[Stored data]
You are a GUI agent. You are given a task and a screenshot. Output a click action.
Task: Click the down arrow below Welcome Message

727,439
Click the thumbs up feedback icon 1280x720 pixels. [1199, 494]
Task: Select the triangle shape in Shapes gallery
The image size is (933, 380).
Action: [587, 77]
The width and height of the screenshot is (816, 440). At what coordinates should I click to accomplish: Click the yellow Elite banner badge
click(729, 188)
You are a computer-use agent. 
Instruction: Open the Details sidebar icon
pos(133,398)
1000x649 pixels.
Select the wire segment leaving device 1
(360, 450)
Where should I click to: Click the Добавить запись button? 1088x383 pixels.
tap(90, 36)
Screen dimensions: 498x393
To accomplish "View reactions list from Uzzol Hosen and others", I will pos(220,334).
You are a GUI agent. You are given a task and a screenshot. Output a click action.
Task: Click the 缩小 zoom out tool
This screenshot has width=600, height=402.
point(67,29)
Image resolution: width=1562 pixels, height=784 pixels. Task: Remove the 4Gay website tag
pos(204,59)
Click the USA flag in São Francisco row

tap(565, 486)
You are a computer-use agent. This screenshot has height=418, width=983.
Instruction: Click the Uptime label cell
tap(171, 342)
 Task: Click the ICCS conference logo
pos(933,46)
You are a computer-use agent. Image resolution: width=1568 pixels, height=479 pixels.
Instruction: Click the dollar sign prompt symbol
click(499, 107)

• **Directions for this task**: In the data above, how many lines contain the word "computer"? Write the number only.

• **Written response**: 3